• Directions for this task: Please copy out every line in the entries that includes the word "Export".

• Information supplied:
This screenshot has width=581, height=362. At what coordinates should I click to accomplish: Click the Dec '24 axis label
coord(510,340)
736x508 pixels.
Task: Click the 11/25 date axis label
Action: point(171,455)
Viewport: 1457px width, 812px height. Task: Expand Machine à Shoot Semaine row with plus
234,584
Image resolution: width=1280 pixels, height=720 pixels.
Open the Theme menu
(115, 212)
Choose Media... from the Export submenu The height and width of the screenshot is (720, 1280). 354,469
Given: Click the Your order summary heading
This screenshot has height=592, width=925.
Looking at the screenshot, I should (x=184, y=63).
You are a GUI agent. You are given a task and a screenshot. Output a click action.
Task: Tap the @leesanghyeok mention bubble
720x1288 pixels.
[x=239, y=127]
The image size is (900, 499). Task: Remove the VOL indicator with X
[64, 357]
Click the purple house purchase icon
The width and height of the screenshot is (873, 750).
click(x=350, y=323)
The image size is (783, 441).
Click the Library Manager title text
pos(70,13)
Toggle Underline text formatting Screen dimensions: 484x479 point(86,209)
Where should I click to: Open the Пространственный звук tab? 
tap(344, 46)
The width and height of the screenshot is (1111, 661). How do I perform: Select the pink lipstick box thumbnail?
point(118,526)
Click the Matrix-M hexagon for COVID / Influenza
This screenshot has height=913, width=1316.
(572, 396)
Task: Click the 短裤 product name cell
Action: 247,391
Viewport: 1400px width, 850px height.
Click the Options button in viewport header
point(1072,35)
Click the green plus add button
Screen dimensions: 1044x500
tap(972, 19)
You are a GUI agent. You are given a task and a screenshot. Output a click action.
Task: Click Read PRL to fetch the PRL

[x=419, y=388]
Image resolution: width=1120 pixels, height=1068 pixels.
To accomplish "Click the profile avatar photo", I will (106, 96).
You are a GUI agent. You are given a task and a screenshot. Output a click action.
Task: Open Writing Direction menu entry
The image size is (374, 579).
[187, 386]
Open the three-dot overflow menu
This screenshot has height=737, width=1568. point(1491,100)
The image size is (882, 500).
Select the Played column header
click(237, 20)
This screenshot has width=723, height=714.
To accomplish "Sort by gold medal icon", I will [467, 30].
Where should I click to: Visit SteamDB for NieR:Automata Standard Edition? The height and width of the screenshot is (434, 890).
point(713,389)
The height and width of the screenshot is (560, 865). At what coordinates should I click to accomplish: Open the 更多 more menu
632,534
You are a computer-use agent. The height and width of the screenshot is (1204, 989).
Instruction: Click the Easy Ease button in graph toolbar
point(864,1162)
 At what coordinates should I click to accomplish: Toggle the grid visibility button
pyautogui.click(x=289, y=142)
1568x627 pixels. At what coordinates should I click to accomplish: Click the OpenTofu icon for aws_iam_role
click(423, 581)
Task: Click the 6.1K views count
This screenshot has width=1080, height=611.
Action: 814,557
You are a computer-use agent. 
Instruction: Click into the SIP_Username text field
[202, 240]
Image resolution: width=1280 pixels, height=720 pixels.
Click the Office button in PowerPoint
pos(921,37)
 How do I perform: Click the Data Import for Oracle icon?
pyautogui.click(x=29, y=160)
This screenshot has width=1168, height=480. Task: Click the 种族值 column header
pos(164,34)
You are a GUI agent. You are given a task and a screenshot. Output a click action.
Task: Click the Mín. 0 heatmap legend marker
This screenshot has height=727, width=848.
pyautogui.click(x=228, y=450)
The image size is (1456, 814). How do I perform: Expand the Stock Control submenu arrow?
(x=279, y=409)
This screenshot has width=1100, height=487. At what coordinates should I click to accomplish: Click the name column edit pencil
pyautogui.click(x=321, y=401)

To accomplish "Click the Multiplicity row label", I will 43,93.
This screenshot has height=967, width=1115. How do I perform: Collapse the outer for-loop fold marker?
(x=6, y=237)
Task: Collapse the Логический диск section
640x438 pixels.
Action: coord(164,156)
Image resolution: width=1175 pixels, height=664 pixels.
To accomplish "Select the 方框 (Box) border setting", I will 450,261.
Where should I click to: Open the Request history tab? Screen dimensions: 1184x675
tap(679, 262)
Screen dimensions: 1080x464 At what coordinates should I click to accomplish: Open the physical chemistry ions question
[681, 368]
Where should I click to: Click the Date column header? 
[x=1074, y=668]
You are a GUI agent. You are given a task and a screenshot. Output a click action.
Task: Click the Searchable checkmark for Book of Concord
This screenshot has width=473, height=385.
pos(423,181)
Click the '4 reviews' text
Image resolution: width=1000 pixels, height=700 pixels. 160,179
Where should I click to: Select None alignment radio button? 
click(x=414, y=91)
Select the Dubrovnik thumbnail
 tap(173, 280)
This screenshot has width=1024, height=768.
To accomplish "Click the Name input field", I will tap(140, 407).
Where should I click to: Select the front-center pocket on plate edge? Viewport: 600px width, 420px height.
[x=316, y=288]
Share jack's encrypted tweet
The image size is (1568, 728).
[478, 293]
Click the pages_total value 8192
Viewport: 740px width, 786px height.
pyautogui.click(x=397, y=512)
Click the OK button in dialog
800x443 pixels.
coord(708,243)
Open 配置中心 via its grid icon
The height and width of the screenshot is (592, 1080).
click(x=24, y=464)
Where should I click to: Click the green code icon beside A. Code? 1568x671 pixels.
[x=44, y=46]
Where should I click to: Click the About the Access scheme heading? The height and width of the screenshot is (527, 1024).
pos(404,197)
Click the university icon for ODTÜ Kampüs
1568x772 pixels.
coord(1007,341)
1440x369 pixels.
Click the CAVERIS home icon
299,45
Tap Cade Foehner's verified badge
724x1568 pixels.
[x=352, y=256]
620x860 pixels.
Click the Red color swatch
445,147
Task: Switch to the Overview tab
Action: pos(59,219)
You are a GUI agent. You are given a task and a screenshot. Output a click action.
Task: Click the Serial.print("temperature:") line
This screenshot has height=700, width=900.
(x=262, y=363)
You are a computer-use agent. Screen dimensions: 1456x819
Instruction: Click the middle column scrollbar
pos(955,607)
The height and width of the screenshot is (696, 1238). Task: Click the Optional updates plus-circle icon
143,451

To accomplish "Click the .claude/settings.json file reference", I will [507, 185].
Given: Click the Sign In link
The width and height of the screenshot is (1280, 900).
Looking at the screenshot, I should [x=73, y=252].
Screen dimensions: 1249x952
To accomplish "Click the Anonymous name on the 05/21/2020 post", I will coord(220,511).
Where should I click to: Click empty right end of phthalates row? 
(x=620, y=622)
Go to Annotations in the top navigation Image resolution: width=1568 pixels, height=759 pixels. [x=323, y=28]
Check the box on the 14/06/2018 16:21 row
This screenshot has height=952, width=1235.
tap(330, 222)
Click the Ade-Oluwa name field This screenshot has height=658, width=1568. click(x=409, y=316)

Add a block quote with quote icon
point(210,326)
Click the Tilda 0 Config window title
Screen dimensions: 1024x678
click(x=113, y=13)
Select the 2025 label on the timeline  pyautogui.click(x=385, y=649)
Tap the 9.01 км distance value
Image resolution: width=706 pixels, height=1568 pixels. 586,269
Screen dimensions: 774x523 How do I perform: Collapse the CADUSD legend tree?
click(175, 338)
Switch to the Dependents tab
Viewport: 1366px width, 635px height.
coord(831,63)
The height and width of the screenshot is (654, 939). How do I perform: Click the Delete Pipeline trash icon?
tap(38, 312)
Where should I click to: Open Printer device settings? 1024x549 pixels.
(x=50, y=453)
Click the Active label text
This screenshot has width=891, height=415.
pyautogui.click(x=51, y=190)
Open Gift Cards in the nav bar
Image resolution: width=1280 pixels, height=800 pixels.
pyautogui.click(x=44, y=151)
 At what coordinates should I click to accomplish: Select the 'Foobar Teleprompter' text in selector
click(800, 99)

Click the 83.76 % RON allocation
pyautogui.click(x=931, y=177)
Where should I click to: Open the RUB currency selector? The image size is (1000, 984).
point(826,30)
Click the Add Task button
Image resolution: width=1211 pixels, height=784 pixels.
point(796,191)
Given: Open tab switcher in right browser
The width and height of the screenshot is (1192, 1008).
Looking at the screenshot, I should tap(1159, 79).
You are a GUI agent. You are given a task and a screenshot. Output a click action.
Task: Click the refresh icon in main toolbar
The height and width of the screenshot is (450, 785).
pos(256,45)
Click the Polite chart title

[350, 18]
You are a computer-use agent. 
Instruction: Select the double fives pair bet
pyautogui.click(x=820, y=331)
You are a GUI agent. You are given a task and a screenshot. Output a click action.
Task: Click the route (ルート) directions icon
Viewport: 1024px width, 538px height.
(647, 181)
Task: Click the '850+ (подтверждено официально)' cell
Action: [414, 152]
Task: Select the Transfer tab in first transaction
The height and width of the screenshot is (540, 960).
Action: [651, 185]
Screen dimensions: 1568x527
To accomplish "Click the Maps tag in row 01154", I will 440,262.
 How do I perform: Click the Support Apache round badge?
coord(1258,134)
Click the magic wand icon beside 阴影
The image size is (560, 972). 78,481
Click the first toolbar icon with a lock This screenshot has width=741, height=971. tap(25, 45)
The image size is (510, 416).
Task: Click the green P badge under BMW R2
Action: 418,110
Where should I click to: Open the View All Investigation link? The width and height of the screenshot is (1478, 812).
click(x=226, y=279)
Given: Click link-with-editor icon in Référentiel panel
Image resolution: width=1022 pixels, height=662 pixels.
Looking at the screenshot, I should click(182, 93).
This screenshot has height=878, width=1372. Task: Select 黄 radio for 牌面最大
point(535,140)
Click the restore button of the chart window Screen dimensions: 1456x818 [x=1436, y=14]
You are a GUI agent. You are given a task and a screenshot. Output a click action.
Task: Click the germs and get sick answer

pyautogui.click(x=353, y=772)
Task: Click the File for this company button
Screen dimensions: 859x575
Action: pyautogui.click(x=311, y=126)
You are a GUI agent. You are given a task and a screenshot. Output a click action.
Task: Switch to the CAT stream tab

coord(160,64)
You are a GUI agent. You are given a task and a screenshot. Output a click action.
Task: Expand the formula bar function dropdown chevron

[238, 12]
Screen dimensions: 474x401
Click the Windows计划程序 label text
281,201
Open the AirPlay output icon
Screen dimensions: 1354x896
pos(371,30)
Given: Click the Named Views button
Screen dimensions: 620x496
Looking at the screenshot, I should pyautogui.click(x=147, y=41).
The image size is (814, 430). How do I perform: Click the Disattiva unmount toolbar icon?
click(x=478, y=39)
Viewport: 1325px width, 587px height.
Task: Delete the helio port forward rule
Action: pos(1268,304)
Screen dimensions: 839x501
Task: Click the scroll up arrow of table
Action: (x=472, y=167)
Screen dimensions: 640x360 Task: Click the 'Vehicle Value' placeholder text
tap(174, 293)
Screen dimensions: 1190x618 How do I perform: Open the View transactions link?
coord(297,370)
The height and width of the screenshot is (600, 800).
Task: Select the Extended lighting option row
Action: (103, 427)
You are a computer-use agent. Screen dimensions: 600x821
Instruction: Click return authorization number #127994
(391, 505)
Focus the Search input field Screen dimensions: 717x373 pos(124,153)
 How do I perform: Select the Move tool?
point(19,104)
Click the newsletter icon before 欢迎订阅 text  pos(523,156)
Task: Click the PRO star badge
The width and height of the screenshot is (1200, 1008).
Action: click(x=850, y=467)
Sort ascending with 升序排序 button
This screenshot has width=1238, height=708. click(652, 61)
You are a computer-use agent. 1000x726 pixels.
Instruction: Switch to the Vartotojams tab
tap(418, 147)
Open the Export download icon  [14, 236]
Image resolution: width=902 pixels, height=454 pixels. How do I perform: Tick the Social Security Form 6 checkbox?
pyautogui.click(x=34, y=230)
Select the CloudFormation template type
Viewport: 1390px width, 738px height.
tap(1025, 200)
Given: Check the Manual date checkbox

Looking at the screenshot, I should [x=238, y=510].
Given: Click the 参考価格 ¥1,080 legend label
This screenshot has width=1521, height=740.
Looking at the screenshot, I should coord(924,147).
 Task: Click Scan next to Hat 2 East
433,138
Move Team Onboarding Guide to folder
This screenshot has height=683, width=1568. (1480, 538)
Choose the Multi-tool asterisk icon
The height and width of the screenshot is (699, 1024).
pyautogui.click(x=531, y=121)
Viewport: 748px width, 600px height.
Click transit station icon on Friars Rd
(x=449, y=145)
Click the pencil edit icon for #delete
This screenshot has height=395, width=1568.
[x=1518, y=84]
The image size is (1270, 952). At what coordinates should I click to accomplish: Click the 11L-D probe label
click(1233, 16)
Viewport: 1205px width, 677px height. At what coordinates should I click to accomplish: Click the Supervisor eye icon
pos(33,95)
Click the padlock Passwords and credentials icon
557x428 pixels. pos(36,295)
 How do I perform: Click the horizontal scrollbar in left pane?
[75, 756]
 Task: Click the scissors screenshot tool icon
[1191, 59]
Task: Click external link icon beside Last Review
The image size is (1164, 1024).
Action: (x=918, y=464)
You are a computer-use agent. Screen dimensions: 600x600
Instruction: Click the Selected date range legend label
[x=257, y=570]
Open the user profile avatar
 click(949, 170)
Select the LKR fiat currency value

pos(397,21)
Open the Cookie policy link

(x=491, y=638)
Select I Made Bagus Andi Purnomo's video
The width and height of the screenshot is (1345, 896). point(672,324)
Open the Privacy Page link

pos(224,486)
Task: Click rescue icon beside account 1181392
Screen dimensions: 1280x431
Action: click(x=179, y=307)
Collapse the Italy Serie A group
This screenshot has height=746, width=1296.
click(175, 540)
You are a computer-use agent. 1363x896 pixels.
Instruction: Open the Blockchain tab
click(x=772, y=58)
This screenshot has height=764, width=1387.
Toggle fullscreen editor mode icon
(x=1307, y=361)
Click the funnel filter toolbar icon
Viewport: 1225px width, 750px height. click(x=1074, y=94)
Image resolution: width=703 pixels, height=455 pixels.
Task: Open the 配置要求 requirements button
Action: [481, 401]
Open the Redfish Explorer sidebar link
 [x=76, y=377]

• Result:
Choose Media... from the Export submenu The height and width of the screenshot is (720, 1280). 354,469
Open the Export download icon  [14, 236]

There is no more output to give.